[Information supplied]

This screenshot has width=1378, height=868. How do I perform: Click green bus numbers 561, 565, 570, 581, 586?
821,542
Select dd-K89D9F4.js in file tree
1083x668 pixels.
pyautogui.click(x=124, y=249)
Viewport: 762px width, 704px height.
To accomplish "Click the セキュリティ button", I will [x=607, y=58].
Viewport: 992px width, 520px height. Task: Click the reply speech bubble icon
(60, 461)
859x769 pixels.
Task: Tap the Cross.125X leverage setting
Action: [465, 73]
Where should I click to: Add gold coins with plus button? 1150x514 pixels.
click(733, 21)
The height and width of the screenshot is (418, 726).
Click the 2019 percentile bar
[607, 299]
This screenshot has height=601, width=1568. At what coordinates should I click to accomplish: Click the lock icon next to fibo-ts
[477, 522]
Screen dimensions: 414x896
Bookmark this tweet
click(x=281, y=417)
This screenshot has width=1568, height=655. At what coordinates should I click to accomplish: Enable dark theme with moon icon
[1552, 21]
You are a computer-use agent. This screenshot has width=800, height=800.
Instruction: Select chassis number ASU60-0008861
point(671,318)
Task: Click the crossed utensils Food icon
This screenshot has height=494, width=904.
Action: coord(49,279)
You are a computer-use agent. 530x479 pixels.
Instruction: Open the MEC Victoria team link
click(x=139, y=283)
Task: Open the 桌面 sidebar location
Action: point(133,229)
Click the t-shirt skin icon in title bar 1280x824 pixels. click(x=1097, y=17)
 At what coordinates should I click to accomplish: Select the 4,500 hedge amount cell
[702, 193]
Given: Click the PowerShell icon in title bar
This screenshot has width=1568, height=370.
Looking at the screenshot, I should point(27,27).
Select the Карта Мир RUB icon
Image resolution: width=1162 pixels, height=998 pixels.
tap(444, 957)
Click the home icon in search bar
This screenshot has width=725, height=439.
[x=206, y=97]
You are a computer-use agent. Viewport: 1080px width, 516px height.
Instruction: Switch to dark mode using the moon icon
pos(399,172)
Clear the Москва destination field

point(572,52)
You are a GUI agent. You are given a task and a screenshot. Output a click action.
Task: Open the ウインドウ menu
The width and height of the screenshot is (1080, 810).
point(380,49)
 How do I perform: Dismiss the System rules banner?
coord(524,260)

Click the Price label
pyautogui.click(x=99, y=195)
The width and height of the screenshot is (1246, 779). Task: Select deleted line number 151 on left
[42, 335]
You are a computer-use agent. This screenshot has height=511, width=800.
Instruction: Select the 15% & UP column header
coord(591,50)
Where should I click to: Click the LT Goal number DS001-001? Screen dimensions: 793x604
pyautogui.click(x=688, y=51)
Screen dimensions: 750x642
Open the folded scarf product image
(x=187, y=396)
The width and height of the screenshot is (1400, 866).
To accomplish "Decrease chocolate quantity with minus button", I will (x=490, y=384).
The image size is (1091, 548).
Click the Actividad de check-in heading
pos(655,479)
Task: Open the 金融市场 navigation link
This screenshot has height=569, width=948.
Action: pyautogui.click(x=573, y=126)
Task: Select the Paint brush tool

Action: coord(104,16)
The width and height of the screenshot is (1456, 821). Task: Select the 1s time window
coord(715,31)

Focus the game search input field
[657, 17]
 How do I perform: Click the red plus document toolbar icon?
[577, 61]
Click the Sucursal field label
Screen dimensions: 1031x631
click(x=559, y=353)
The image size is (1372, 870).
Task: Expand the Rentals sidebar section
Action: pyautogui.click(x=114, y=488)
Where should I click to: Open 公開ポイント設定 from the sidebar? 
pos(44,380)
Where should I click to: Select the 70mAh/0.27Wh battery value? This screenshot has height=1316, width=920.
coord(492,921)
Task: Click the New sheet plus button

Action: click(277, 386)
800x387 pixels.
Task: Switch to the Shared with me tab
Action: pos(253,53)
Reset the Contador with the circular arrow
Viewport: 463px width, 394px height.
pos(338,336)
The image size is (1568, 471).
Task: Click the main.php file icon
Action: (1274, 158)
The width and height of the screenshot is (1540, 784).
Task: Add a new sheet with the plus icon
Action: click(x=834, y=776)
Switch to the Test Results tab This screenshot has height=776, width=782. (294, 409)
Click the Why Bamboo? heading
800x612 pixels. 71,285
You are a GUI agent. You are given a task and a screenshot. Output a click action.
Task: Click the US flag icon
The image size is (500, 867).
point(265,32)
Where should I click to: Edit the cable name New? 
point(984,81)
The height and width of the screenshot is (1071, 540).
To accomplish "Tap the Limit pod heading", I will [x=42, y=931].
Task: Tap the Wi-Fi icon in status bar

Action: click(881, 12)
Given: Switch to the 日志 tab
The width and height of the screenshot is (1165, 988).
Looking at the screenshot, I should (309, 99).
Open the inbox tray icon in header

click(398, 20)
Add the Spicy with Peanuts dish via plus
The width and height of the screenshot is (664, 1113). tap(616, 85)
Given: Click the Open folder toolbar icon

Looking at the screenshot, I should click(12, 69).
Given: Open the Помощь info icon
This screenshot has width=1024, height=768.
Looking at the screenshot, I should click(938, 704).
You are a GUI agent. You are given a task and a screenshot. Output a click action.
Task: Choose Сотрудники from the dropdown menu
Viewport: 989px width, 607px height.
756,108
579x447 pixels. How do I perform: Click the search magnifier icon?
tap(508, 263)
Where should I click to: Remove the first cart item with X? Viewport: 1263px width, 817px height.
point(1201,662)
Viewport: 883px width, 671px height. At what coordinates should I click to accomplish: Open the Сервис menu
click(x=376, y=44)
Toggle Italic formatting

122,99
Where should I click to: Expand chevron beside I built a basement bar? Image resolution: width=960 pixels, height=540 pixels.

[/Information supplied]

Exercise goal
Every line holding the string "agent" should be copied here, so please find those lines in the data.

Result of this task
You are a computer-use agent. This screenshot has width=800, height=800.
You are a computer-use agent. 530x479 pixels.
You are a computer-use agent. Viewport: 1080px width, 516px height.
You are a GUI agent. You are given a task and a screenshot. Output a click action.
You are a computer-use agent. This screenshot has height=511, width=800.
You are a GUI agent. You are given a task and a screenshot. Output a click action.
You are a GUI agent. You are given a task and a screenshot. Output a click action.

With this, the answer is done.